#### PASSAGE PROVIDED
<<<<

The incredibly soft yet crispy stuffed French croissant and the desi ‘pattice’ stuffed with potato masala, egg, chicken or keema – all of them have something in common: a laminated dough. It’s made by repeatedly folding the dough with butter, which, when baked, produces flaky layers and a crisp texture. The butter can be swapped for any solid fat equivalent like margarine or shortening. The dough’s flour is usually refined flour that lacks the (fibre-rich) bran and germ, so swapping it with khapli atta, which has both, will introduce some challenges. 

Deep Dive

Puff pastry made with khapli atta does not share the same properties as that made with refined flour or maida, but follows the same lamination technique as the latter. You have to do the same folding technique of working fat into the dough repeatedly, as is the norm for making any puff pastry. Folding a fat layer into dough repeatedly creates a multitude of thin sheets, but with khapli wheat, whose gluten structure is a bit different, this needs some adaptation, as the dough is more delicate, prone to tearing and less extensible.

>>>>

#### SHORT PROBLEM
Do the following statements agree with the passage on laminated dough? Answer yes or no for each and quote the deciding words from the passage.
1. In laminated dough, margarine or shortening can take the place of butter.
2. Puff pastry made with khapli atta uses a different lamination technique from puff pastry made with refined flour.
3. Dough made with khapli wheat stretches more easily than dough made with refined flour.

#### AVAILABLE DATA
<<<<

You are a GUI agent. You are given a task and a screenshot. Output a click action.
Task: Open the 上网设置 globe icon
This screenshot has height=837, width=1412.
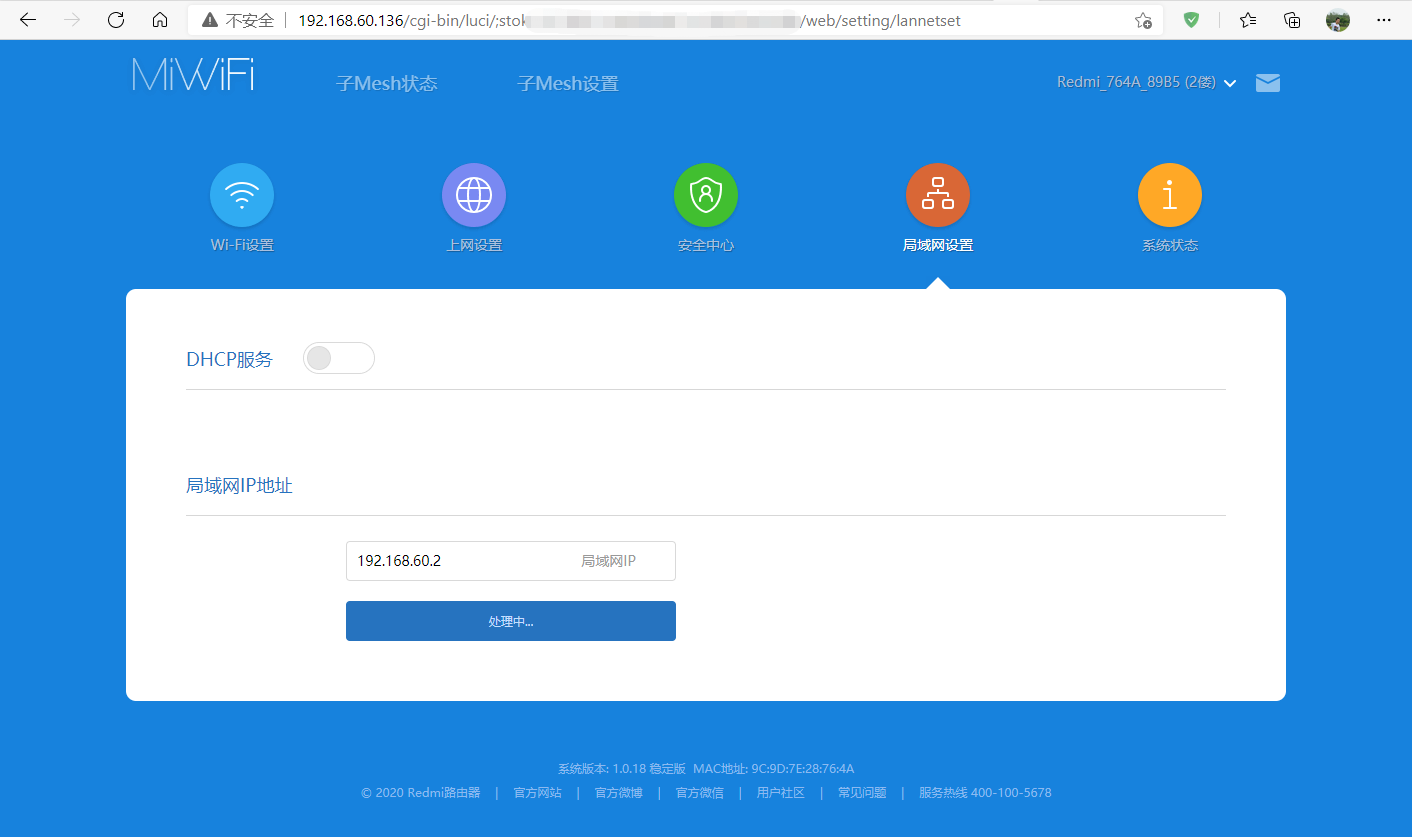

>>>>

#### FINISHED EXERCISE
1. Yes: "The butter can be swapped for any solid fat equivalent like margarine or shortening."
2. No: "follows the same lamination technique as the latter."
3. No: "the dough is more delicate, prone to tearing and less extensible."